> _EXERCISE SET_
**1.** List every company named as the maker of equipment used in the case series on continuous erector spinae plane blocks.
**2.** Translate this sentence from the case series on continuous erector spinae plane blocks into Spanish: "All catheters were successfully removed by the patients with the help of a caregiver on either the second or third postoperative day."
**3.** Resume the case series on continuous erector spinae plane blocks after its last sentence.

> _SELECTED PASSAGE_
※

The University of California San Diego Institutional Review Board waives review requirements for short case series. Written informed consent for the ESP block and publication of relevant, non-identifiable history and imaging in the form of a case report was obtained from all patients. Five patients, ranging in age from 34 to 75 years, underwent PCNL with nephrostomy tube placement and had a continuous ESP block for postoperative analgesia. In the preoperative area, patients were positioned prone with standard American Society of Anesthesiologists monitors and oxygen delivered via facemask. Using either a 5- to 2-MHz curvilinear probe (C60xi, Edge II®, SonoSite, USA) or a 13- to 6-MHz high frequency linear probe (HFL38xi, Edge II®, SonoSite, USA), the transverse process of the 10th thoracic vertebra was identified by counting up from the 12th rib. After sterilely prepping and draping the insertion site, the skin was anesthetized with 2 ml lidocaine 1%. A 17-gauge (G) Tuohy needle (FlexTip Plus®, Teleflex Medical, USA) was then advanced under ultrasound guidance with an in-plane technique to a point just to the depth of the erector spinae muscle and superficial to the 10th transverse process ipsilateral to the surgical side (Fig. 1). The plane to the depth of the muscle was opened by injecting 30 ml ropivacaine 0.5% with 2.5 µg/ml epinephrine. The local anesthetic was visualized spreading in both cephalad and caudad directions to the depth of the erector spinae muscle. A 19 G flexible, single-orifice perineural catheter (FlexTip Plus®, Teleflex Medical, USA) was inserted under ultrasound guidance. Correct location of the catheter was confirmed by injection of an additional 1–2 ml ropivacaine 0.5% with visualization of spread on the plane to the depth of the erector spinae muscle. The catheter was then secured at the skin with clear, occlusive dressings and 2-octyl cyanoacrylate adhesive to prevent dislodgement of the catheter, leakage, and infection.
Patients received intermittent boluses of ropivacaine 0.2% (15 mL automatic bolus every 2 hours with 5 ml patient-controlled bolus available every 30 minutes) using an ambulatory electronic pump (Nimbus™ II PainPRO®, InfuTronix, USA) with a 500 ml reservoir of ropivacaine 0.2%. As the block was initially administered with a long-acting local anesthetic (typically 8–12 h duration), a 6-hour delay was set for the automated bolus doses to increase the total duration of the initial block combined with the postoperative local anesthetic administration. Prior to discharge, detailed instructions on catheter care and removal were provided to the patients and a caregiver. They were instructed to assess the catheter site daily for evidence of infection or dislodgement and educated on the removal of the catheter. All patients were discharged on either the day of surgery or the first postoperative day and received daily telephone follow-up during which they reported excellent analgesia with minimal or no supplementation by oral opioid analgesics for the duration of the continuous ESP block. All catheters were successfully removed by the patients with the help of a caregiver on either the second or third postoperative day.

※

> _Stored data entries_
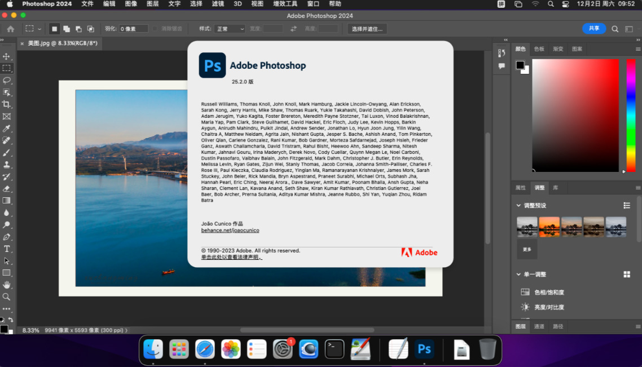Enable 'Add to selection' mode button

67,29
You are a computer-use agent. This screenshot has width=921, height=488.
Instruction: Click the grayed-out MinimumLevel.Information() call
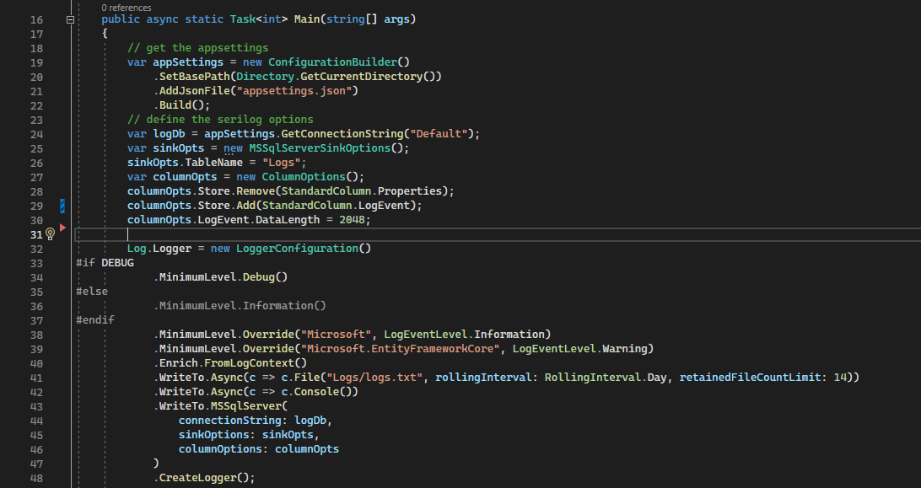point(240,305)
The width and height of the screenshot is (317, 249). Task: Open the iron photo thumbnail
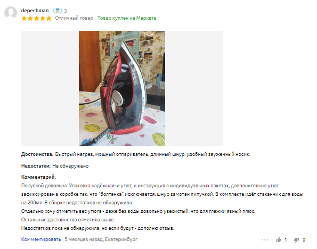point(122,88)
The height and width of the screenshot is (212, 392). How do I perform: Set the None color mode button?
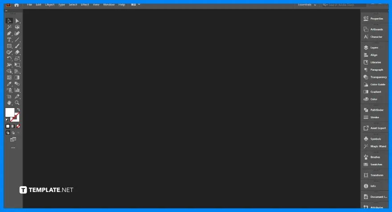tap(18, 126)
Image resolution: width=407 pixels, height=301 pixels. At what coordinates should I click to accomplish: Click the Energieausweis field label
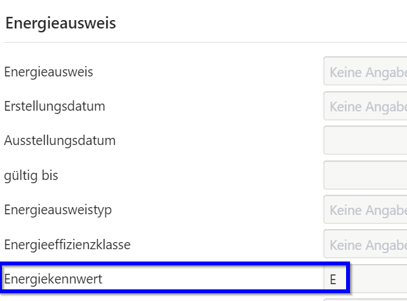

※

> _ANSWERS BY TASK_
**1.**
SonoSite
Teleflex Medical
InfuTronix

**2.** Todos los catéteres fueron retirados con éxito por los pacientes, con la ayuda de un cuidador, el segundo o el tercer día postoperatorio.

**3.**
Historically, continuous peripheral nerve blocks have been administered primarily as a continuous infusion supplemented by patient-controlled boluses. However, there is evidence that larger, repeated bolus doses provide superior analgesia, possibly as a result of improved spread of the local anesthetic [4]. Evidence for the improved spread may be found in one study demonstrating automated boluses increasing the number of affected dermatomal levels compared to continuous infusions for continuous paravertebral blocks [5]. Since plane blocks, such as ESP, rely on the spread of local anesthetic on an interfacial plane, automated boluses may be particularly useful for this group of blocks. However, until recently, ambulatory pumps capable of providing automated boluses in addition to patient-controlled boluses were unavailable [4].
In the presented series, ESP perineural local anesthetic administered in automated boluses with patient-controlled dose supplementation provided outstanding analgesia with minimal opioid requirements in five outpatients following PCNL. Further investigation involving randomized, controlled trials is indicated to determine the clinical benefit of continuous ESP blocks for PCNL and other urologic surgeries, as well as the optimal dosing strategies for the block.

NOTES

Funding Statement

InfuTronix (Natick, MA, USA) provided the ambulatory infusion pumps used for these cases.

Conflicts of Interest

John J. Finneran IV: Dr. Finneran’s institution has received funding and/or product for his research from Myoscience, Epimed, InfuTronix, Ferrosan Medical Devices, and SPR Therapeutics.

Brenton Alexander: No potential conflict of interest relevant to this article was reported.

Seth K. Bechis: Dr. Bechis is a paid consultant for Boston Scientific and Karl Storz.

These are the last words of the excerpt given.